• Do this: Return the following lines unchanged, every one of them.

• Material:
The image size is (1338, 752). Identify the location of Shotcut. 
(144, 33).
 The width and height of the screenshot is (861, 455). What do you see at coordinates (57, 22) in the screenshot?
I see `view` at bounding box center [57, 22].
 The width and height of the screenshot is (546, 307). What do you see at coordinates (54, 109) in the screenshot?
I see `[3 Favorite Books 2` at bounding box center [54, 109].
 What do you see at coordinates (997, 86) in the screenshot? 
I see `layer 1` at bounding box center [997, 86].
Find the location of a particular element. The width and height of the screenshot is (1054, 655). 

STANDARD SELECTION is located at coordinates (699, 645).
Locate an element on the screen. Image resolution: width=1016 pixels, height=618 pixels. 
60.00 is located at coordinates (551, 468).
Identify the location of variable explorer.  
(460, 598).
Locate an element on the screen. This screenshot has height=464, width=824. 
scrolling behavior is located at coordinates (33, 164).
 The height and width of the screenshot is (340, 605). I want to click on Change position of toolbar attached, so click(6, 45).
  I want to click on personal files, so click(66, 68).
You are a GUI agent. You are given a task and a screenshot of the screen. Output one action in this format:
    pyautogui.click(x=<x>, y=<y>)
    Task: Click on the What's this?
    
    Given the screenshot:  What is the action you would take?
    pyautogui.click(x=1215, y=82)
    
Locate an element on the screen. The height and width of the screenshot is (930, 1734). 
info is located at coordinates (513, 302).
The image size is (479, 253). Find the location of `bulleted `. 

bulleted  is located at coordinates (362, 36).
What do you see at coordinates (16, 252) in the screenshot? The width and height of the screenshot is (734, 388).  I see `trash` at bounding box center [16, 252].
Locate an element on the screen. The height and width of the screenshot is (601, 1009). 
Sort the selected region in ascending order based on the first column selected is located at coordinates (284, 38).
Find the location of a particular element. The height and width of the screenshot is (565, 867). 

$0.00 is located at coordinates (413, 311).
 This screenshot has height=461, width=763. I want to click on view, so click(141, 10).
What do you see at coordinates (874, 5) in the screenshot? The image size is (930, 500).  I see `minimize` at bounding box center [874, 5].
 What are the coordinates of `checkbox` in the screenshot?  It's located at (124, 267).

• Exercise result:
The image size is (1338, 752). Identify the location of Shotcut. 
(144, 33).
 The width and height of the screenshot is (861, 455). What do you see at coordinates (57, 22) in the screenshot?
I see `view` at bounding box center [57, 22].
 The width and height of the screenshot is (546, 307). What do you see at coordinates (54, 109) in the screenshot?
I see `[3 Favorite Books 2` at bounding box center [54, 109].
 What do you see at coordinates (997, 86) in the screenshot? 
I see `layer 1` at bounding box center [997, 86].
Find the location of a particular element. The width and height of the screenshot is (1054, 655). 

STANDARD SELECTION is located at coordinates (699, 645).
Locate an element on the screen. Image resolution: width=1016 pixels, height=618 pixels. 
60.00 is located at coordinates (551, 468).
Identify the location of variable explorer.  
(460, 598).
Locate an element on the screen. This screenshot has height=464, width=824. 
scrolling behavior is located at coordinates (33, 164).
 The height and width of the screenshot is (340, 605). I want to click on Change position of toolbar attached, so click(6, 45).
  I want to click on personal files, so click(66, 68).
You are a GUI agent. You are given a task and a screenshot of the screen. Output one action in this format:
    pyautogui.click(x=<x>, y=<y>)
    Task: Click on the What's this?
    
    Given the screenshot:  What is the action you would take?
    pyautogui.click(x=1215, y=82)
    
Locate an element on the screen. The height and width of the screenshot is (930, 1734). 
info is located at coordinates (513, 302).
The image size is (479, 253). Find the location of `bulleted `. 

bulleted  is located at coordinates (362, 36).
What do you see at coordinates (16, 252) in the screenshot? The width and height of the screenshot is (734, 388).  I see `trash` at bounding box center [16, 252].
Locate an element on the screen. The height and width of the screenshot is (601, 1009). 
Sort the selected region in ascending order based on the first column selected is located at coordinates (284, 38).
Find the location of a particular element. The height and width of the screenshot is (565, 867). 

$0.00 is located at coordinates (413, 311).
 This screenshot has height=461, width=763. I want to click on view, so click(141, 10).
What do you see at coordinates (874, 5) in the screenshot? The image size is (930, 500).  I see `minimize` at bounding box center [874, 5].
 What are the coordinates of `checkbox` in the screenshot?  It's located at (124, 267).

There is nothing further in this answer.